En cuanto al resto de la sala, por lo que pude deducir, eran todos portugueses excepto las dos chicas de Vitorino dos Piães que resultaron ser de la República Checa y una pareja de “bicigrinos” españoles de la provincia de Toledo, el resto de peregrinos a los que desconocía, excepto a Kim, se alojaban en la otra sala simétrica a esta.

¡Una verdadera maravilla! Por fin comienzo a encontrar peregrinos y la sorpresa ha sido de lo más agradable puesto que en el día de hoy seremos casi 60 (el albergue al completo), cifra que no he conseguido ni sumando todos los peregrinos con los que me he encontrado desde que partí de Lisboa.

Desde la tranquilidad de mi sala y ya anochecido pude disfrutar de la maravillosa vista nocturna que desde la propia cama se me ofrecía a través de los ventanales.

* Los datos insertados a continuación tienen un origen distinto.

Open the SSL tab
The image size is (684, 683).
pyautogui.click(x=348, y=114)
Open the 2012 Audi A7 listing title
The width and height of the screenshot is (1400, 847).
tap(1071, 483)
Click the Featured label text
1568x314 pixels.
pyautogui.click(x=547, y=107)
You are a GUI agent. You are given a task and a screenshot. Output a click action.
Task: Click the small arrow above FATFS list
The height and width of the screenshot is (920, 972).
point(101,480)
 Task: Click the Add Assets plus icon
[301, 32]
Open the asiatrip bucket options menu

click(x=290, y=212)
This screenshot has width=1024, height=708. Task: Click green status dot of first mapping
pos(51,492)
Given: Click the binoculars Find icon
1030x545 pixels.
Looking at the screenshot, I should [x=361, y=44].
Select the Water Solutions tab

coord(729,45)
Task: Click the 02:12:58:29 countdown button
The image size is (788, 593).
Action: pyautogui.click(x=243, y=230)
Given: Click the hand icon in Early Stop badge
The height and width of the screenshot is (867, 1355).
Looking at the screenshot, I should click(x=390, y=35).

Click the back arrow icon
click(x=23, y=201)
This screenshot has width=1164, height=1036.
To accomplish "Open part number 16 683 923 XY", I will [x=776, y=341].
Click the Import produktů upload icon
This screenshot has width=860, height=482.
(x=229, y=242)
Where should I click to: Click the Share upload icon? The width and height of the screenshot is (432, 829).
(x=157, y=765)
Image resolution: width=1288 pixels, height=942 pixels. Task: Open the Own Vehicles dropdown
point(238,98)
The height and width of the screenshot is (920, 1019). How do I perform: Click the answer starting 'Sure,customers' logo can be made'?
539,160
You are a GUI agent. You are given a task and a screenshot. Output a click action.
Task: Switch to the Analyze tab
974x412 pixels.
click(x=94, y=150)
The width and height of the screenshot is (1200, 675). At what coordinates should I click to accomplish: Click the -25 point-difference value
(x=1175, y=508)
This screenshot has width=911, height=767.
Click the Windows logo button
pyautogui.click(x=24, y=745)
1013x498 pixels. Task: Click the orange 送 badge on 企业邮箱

Hasta que una vez estuvimos todos acostados, un “peregrino voluntario” se encargó de privarme de aquella maravillosa panorámica cerrando las cortinas que cubrían los ventanales, por que decidí dar por terminada la jornada.





Alojamientos de la Etapa:

Tamel - São Pedro de Fins (Portela):
-Albergue de Peregrinos Casa da Recoleta
    Localización: Rua da Recoleta, 100; Tamel - São Pedro de Fins
    Propiedad y Gestión: Municipal
    Tel.: (+351) 253137075 / (+351) 967096576 / (+351) 966516249 / (+351) 964836224
    Inaugurado el día 18 de Abril de 2010



Lugar do Corgo (Vitorino dos Piães):
-Casa Fernanda
    Localización: Lugar do Corgo
    Propiedad y Gestión: Privada
    Tel: (+351) 914 589 521



Ponte de Lima:
-Albergue de Peregrinos Ponte de Lima
    Localización: Casa do Arnado; Praça da Alegria - Além da Ponte, Arcozelo
    Propiedad y Gestión: Municipal
    Tel.: (+351) 258 240 200 / 925 403 164
    Inaugurado el 16 de Septiembre de 2009

-Pousada de Juventude de Ponte de Lima
    Localización: Rua Papa João Paulo II
    Propiedad y Gestión: Estatal
    Tel: (+351) 258 751 321 / (+351) 963 344 304

-Old Village Hostel
    Localización: Via do Foral Velho de D. Teresa, 1415
    Propiedad y Gestión: Privada
    Tel: (+351) 961 574 929

-Terraço da Vila
    Localización: Rua Formosa, 40
    Propiedad y Gestión: Privada
    Tel: (+351) 961 302 978

-Hotel Império do Norte
    Localización: Avenida 5 de Outubro, 97
    Propiedad y Gestión: Privada
    Tel: (+351) 258 009 008

-Arc My Otel
    Localización: Largo da Alegria, 9
    Propiedad y Gestión: Privada
    Tel: (+351) 258 900 150 / (+352) 966 506 744



Nota sobre alojamientos en Portugal:
- Bombeiros Voluntarios: no es obligación de este cuerpo el alojar peregrinos.Es necesario avisar con varios días de antelación y estar dispuestos a recibir una respuesta negativa. Su "colaboración" consiste en ofrecer un colchón o un espacio, ducha o acceso a casa de baños. No obstante es aconsejable llevar una esterilla. Las condiciones e instalaciones no son las apropiadas, es preferible evitar el alojarse en estos lugares, además habitualmente no son gratuitos. Como emergencia es válido antes que dormir a cielo abierto.

-Pousadas de Juventude: durante la reserva previa es conveniente informar de que se es peregrino. No es necesario el carnet de alberguista, es suficiente con la credencial.

-Hostel o Pensão: es conveniente mostrar la credencial, normalmente ofrecen decuentos a peregrinos.